Returning to Eugene, where he shares a house trailer with his dog Lobo, he did not do much running for two months and took a bartending job at a place called The Paddock during Christmas vacation, but the athletic respite was an uneasy one. "After the Olympics," he said, "I was really full of doubts about everything. The Olympics was what I had been working for as long as I had been running, and then the way they turned out over there it all seemed to have been worthless."
When he resumed training, Prefontaine adopted his tireless regimen of interval and road work too zealously. The strain and freakish sub-zero snow weather in Eugene brought on tendinitis in his left knee (at exactly the same spot where it afflicts Dave Wottle, the 800-meter gold medalist).
Prefontaine's aches and doubts were not the only intriguing facets of the Sunkist two-mile run.
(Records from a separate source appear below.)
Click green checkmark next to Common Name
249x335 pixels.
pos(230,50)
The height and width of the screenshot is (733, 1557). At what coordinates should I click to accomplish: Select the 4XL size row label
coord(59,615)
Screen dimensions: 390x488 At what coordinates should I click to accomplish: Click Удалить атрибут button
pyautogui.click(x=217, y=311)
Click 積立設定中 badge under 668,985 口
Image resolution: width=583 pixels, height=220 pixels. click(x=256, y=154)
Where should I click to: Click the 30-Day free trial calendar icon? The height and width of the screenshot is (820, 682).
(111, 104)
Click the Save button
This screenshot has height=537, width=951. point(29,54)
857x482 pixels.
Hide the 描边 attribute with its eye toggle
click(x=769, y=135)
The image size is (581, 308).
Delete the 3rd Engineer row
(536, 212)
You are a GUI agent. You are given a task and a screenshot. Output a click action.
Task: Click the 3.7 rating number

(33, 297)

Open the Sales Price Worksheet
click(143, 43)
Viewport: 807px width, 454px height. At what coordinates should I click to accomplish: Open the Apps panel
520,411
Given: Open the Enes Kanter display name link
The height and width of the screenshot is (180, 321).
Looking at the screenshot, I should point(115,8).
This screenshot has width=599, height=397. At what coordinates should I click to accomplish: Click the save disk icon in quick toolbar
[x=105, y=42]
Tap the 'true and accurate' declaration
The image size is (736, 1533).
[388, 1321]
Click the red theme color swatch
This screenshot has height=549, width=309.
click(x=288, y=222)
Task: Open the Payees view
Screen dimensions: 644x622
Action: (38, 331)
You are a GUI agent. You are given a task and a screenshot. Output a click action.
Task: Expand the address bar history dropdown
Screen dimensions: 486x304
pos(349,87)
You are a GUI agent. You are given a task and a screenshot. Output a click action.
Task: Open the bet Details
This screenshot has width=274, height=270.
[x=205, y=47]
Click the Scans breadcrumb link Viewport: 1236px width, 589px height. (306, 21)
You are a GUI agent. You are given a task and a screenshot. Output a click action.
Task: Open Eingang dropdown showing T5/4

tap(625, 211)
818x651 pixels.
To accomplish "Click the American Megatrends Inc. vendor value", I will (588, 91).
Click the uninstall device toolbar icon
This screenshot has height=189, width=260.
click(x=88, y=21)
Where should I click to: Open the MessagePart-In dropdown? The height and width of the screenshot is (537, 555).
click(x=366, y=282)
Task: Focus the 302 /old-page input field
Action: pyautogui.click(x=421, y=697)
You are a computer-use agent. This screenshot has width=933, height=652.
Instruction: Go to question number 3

The very good field also included Lasse Viren, the 23-year-old Finn who won both the 5,000-and 10,000-meter gold medals at Munich: Frank Shorter, the Olympic marathon champion; Marty Liquori, fresh from his first mile victory of the season on the East Coast the night before: and Tracy Smith, track's answer to Judge Crater, whom none of the other principals could remember seeing in a race during the last three years.
"If I just get out and feel I'm competitive," Prefontaine said to Shorter on Friday night, "and have a good race and give it all I have, it will be a worthwhile experience. It could be a motivating factor for me to keep on running. If my knee starts hurting and I place last, I might wonder, 'Should I continue this year or not?' "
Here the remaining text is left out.